:: Source extract

I would like the Minister to give us two reasons, or even one, why it is sensible to carry on with this Bill. We have heard today from the noble Baroness, Lady Ritchie, that sensible talks seem to be taking place on the fringes of the great COP meeting in Egypt and there are other signs of talking going on, so what is the point—I have used this expression before, and I make no apology for using it again—in Parliament putting government and negotiators into a straitjacket? It is just nonsensical. We all hope the negotiations will result in certain changes to the protocol, but why drive this Bill through at this very time?

The noble Baroness, Lady Suttie, talked about the DUP. I have always felt that it is bad to pay danegeld. That, really, is what is happening here, and it is mixed up with treaty obligations—I underline the word “obligations”—and with opportunities which many people in Northern Ireland wish to take advantage of, suitably amended.

::::

* Task prompt
Answer these questions from the parliamentary speech above:
(a) On the fringes of what are sensible talks said to be taking place?
(b) Which noble Baroness talked about the DUP?
(c) Which word does the speaker underline?

:: Data section

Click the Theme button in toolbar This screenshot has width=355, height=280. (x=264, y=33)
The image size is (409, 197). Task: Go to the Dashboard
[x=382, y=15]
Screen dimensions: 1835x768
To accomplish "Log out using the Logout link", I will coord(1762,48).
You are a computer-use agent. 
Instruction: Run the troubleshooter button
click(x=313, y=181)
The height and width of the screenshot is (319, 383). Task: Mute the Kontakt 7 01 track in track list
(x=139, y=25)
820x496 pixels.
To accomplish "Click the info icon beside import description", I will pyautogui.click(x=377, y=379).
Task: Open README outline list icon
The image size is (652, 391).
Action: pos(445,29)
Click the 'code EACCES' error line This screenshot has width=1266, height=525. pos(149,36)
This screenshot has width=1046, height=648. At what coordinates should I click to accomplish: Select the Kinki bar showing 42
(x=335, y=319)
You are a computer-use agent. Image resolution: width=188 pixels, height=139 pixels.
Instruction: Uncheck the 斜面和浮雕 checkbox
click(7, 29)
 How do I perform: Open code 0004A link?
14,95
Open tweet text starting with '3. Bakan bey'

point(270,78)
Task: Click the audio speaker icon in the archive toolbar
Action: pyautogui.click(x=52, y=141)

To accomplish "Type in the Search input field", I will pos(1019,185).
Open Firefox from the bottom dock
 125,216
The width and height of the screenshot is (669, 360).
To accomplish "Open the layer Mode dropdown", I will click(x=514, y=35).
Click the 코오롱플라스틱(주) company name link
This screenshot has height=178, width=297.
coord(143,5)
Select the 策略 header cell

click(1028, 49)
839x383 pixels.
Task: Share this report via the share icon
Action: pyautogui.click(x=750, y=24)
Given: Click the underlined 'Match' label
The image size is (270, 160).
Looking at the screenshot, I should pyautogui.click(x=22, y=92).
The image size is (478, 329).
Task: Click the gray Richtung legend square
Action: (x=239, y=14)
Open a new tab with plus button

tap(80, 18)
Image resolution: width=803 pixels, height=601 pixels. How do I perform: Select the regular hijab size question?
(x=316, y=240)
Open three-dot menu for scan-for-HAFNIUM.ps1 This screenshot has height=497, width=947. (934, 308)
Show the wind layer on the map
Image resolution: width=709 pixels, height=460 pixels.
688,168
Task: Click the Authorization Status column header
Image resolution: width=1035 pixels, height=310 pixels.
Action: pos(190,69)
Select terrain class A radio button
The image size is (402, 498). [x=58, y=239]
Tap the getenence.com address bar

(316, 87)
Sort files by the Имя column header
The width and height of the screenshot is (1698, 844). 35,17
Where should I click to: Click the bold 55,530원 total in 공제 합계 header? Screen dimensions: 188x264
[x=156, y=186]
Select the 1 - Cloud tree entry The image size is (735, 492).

::::

* Complete output
(a) The great COP meeting in Egypt
(b) Lady Suttie
(c) "Obligations"